A concert performer who also gives his time to master class sessions at many events including the Flanders International Film Festival, Yared is a warm and approachable individual whose film music ranks with the best.

British writer Andrew Davies, who usually can be relied upon to bring a fresh, new approach to familiar material (“Vanity Fair,” “Dr. Zhivago,” “Bleak House”) is strangely off form in the new version of E.M. Forster’s “A Room With a View.

Elaine Cassidy and Rafe Spall (pictured) star with Laurence Fox, Sophie Thompson and Timothy Spall. It airs at 9 p.m. Sunday on ITV1 and is destined for PBS but it pales in comparison to the highly regarded Merchant-Ivory film from 1985 even though Davies has added bookends that place the love affair of Lucy Honeychurch in historical perspective.

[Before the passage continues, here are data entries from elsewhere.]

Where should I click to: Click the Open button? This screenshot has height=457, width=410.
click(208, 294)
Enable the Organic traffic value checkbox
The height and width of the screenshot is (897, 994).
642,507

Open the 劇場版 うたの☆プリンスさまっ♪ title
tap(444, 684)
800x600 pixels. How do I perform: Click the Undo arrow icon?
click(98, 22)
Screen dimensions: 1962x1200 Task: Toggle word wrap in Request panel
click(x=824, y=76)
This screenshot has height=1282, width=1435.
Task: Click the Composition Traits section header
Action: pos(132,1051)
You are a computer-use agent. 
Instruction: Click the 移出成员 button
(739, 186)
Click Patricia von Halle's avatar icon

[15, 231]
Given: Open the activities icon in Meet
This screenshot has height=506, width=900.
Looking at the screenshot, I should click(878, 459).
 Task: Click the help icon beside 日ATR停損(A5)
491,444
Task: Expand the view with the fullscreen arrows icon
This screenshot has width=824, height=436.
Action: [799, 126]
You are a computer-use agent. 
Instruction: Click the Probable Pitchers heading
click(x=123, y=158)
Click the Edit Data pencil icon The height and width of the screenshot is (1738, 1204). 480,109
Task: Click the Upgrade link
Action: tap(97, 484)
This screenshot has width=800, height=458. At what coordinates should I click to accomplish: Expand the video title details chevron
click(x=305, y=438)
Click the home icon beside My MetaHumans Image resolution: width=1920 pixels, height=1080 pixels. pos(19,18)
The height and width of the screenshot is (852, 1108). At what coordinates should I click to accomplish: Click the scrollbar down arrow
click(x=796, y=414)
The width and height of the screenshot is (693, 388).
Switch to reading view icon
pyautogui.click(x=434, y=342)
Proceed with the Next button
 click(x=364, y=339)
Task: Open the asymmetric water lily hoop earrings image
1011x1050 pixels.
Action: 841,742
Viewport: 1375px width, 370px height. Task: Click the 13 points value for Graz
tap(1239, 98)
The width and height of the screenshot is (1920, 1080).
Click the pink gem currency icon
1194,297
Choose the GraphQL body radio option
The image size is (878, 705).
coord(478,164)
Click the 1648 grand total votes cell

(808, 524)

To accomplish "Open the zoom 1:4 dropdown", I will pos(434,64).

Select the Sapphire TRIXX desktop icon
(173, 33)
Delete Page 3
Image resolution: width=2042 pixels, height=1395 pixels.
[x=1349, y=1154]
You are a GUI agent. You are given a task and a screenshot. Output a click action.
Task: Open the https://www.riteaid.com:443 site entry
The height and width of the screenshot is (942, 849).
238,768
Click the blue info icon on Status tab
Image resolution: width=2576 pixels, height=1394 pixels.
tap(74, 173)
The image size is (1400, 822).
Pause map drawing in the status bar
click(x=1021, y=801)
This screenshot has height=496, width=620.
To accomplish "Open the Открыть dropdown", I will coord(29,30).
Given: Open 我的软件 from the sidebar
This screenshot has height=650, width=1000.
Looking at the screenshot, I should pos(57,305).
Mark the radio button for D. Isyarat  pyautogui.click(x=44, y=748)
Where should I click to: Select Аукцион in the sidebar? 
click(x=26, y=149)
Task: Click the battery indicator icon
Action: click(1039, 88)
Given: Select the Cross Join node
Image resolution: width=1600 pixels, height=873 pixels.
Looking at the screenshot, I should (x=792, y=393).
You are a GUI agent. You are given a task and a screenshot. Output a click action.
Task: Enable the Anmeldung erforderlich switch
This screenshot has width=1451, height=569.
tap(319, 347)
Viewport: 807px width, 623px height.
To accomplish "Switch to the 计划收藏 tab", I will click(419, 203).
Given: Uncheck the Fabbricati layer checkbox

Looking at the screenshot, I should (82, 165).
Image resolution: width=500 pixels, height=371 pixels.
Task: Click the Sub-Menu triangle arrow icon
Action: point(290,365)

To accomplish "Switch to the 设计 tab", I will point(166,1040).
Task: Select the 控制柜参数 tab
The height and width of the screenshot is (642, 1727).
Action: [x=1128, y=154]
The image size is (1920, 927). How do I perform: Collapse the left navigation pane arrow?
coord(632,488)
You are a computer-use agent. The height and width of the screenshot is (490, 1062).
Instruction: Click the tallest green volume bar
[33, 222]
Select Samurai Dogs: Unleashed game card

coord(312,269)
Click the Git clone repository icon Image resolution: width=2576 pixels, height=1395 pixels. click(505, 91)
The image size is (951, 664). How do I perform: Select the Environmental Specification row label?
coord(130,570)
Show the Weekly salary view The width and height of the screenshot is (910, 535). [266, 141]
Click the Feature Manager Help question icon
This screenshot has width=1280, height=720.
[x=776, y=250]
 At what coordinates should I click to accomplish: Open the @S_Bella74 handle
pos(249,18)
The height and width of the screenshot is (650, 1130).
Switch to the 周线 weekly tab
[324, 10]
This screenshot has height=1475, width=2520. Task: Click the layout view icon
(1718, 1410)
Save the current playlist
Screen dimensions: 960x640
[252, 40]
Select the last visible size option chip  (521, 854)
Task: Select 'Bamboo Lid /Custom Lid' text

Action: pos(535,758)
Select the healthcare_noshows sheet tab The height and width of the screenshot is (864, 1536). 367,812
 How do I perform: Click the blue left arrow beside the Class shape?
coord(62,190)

Mischievously, Film4 will show James Ivory’s splendid film Sunday at 4:35 p.m. Helena Bonham Carter, Maggie Smith, Daniel Day-Lewis, Judi Dench, Julian Sands and Denholm Elliott are all terrific, and Richard Robbins’s music also is fine.

Robbins, who hails from Massachusetts, scored Merchant and Ivory films from “The Europeans” in 1979 through classics such as “Heat and Dust” (1983), “Howards End” (1992), and “The Remains of the Day” (1993) to “City of Your Final Destination,” which is due for release in 2008.